Section 5(4)(a): - Opposition successful.

Points Of Interest

  • 1. The Hearing Officer was concerned about gaps in the evidence from both parties but took the view that he must decide the dispute on the basis of the papers before him.


The opponents filed evidence to show that they had used the marks KUDO, KUDO ELBOW, KUDU ELBOW SYSTEM, KUDO ULNAR and KUDO HUMERAL in relation to artificial elbow implants from 1989 onwards and that they have about 20% of the market in this field.

The original elbow replacement system was devised by a Dr Kudo in Japan in the 1970s. Dr Kudo had approached Tact (the present applicants) about collaboration with an orthopaedic company and had been referred to Bionet Inc. (The opponent’s parent company). Contact was arranged with the opponents in 1986 and following further development, manufacture and sales commenced in 1989. At the same time Tact was appointed as the exclusive authorised distributor of the full range of Bionets products, including elbow replacement systems under the name KUDO, in respect of the Japan market.

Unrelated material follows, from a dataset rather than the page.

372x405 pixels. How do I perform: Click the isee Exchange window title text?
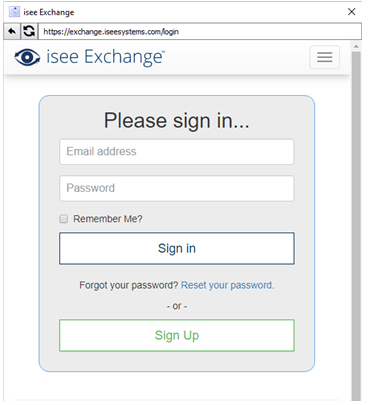(49, 12)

The applicants also filed evidence from Dr Kudo. He explained his contact with Tact and Bionet and how the elbow prosthesis was developed and came to bear his name. He stated that the prosthesis was developed between himself and Tact, and Biomet was used to manufacture it. He disputed that Bionet had been involved in development. Dr Kudo also stated that Tact had applied to register the marks KUDO ELBOW and KUDO TOTAL ELBOW SYSTEMS in Japan in 1989 and registration had been effected in November 1989. They still owned those marks.

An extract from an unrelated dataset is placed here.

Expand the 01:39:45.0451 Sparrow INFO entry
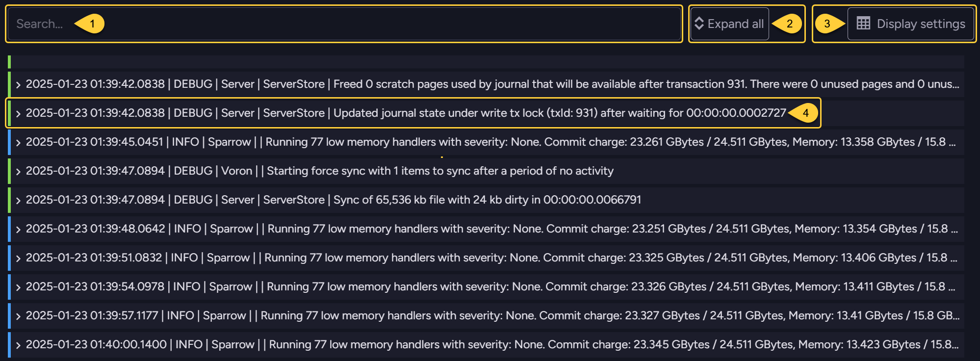This screenshot has height=361, width=980. point(18,142)
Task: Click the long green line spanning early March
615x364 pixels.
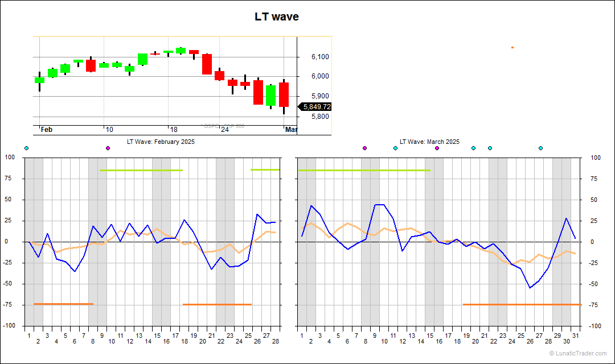Action: click(x=364, y=170)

The Hearing Officer was somewhat concerned as to how the opponents had used their marks because he thought the use might be seen as descriptive use. However, the goods always bore the marks and these marks indicated the goods of the proprietor and distinguished the proprietors goods from those of other firms in the same field. He, therefore, accepted that the opponents use was trade mark use and that if another firm was to commence to use identical marks in relation to identical goods, damage in the context of passing-off would occur. The opponents thus succeeded under Section 5(4)(a). The fact that the applicants owned the trade marks applied for in Japan was of no help to them.